The Swedish economy deteriorated sharply at the end of 2008 and the beginning of 2009, but recovered slowly during the following quarters. Economic growth is expected to pick up in 2010, mainly driven by private consumption and inventory changes. Exports, supported by improved global trade, will also contribute to this increase. Headline inflation is seen picking up in 2010, while core inflation will decline and remain below the Riksbank’s two per cent target. With stronger growth, an improved labour market and high credit growth, the Riksbank will likely start raising the repo rate during the year. We expect the repo rate to be two per cent by end 2010.
In a historical context the setback in Norway was relatively strong, but compared to other countries it was fairly mild. In the second and third quarter last year growth in mainland production moved back into positive territory. Particularly the massive fiscal and monetary policy stimuli got the economy going again and contribute to growth also in 2010. In 2011 growth in the economy may slow as a result of higher interest rates, fiscal policy tightening and a decline in oil investment. With strong growth throughout 2010, Norges Bank will hike rates further, but in 2011 the pace of monetary tightening will slow. Norwegian interest rates will rise less than the market currently prices in and should therefore not trigger significant strengthening of the Norwegian krone.

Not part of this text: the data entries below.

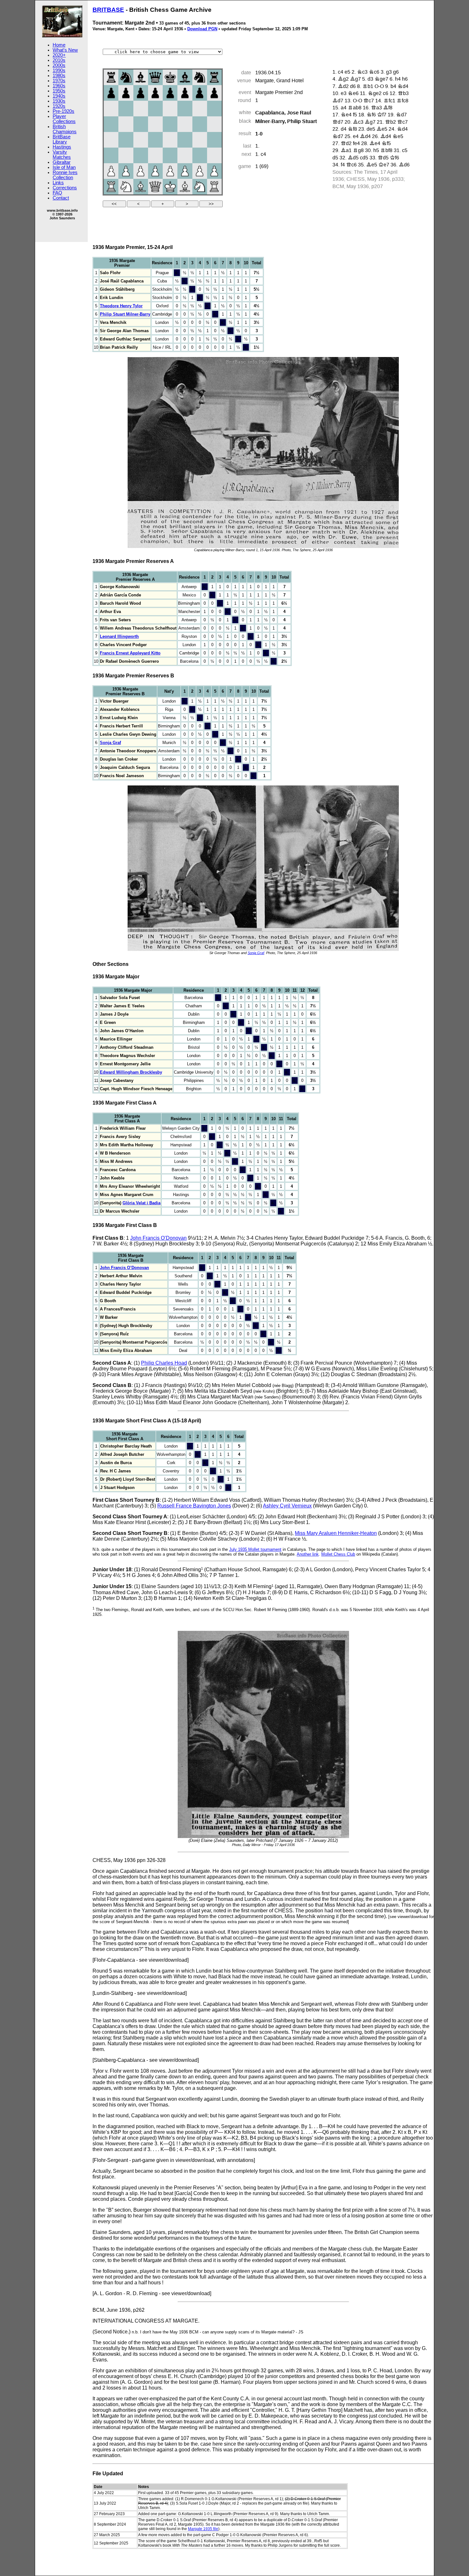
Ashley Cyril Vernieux (287, 1505)
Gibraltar (62, 162)
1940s (59, 96)
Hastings (62, 147)
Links (58, 182)
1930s (59, 101)
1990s (59, 70)
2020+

The Finnish economy returned to growth in the summer of 2009 after a steep export-led collapse during the winter. This year exports will rebound in tandem with world trade and also household demand will recover supported by increased consumer confidence. On the whole, in 2010 the Finnish economy should grow faster than the rest of the Euro area. The unemployment rate has so far risen less than feared and it is set to peak in the summer. Finnish public finances will remain in relatively good shape and the public sector deficit is not expected to exceed the three per cent limit. Nevertheless, there will be challenges to overcome if the government is to meet the ambitious medium-term surplus targets, and this will shape the political debate ahead of the 2011 elections.